I want to break down a large job, running on a Microsoft-hosted agent, into smaller jobs running sequentially, on the same agent. The large job is organized like this:
pool:
vmImage: 'windows-latest'
jobs:
- job: large_job
steps:
- task: NuGetCommand@2
inputs:
command: 'restore'
- task: VSBuild@1
- task: VSTest@2
I want to break it down into two smaller jobs, like this:
pool:
vmImage: 'windows-latest'
jobs:
- job: job_one
steps:
- task: NuGetCommand@2
inputs:
command: 'restore'
- job: job_two
dependsOn: job_one
steps:
- checkout: none
- task: VSBuild@1
- task: VSTest@2
... so that downloading all of my binary resources will happen in job_one
, and the build and test will happen in job_two
.
Jobs include an optional parameter, workspace:clean
, which is used with self-hosted agents to specify whether the binary resources, build results, or everything should be erased from the agent. If the workspace:clean
parameter is omitted, nothing is erased -- everything is preserved. That's what I want.
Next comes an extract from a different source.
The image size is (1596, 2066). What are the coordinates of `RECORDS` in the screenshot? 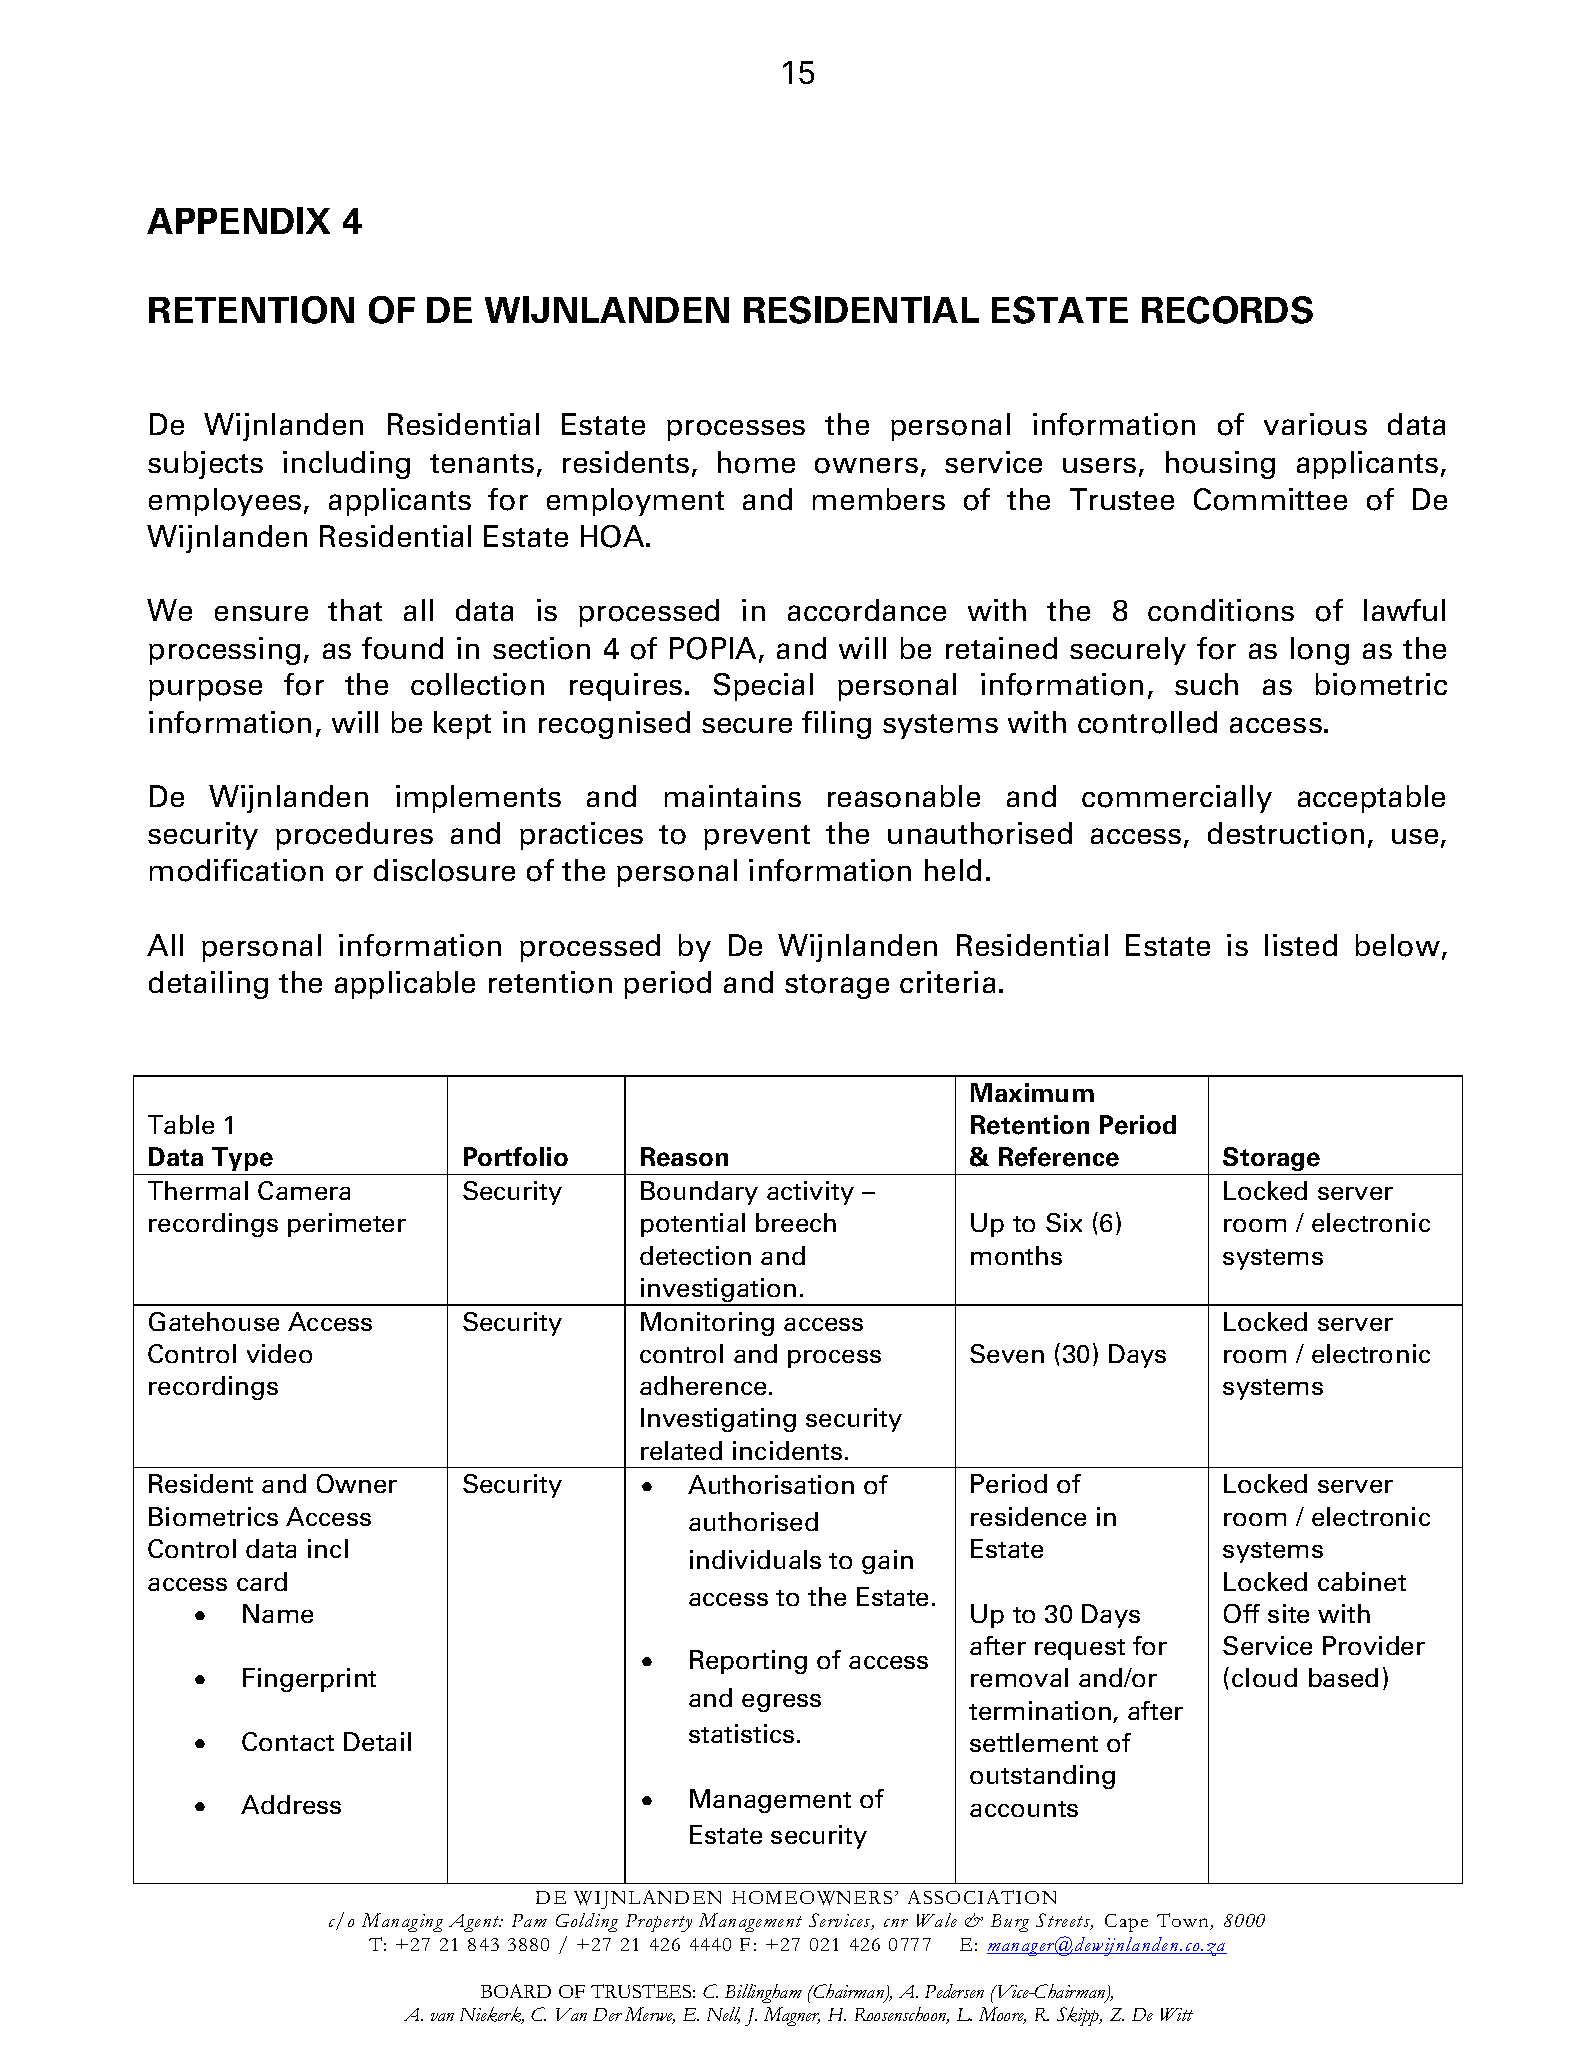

However, according to the Workspace topic in the Azure Devops documentation:
The workspace clean options are applicable only for self-hosted agents. When using Microsoft-hosted agents, jobs are always run on a new agent.
This means that all of my binary resources are erased before job_two
can run the build task. I want to do the equivalent of this:
- job: job_two
dependsOn: job_one
workspace:
clean: none
steps:
- checkout: none
- task: VSBuild@1
- task: VSTest@2
I want to avoid using a self-hosted agent. How can I do this using a Microsoft-hosted agent?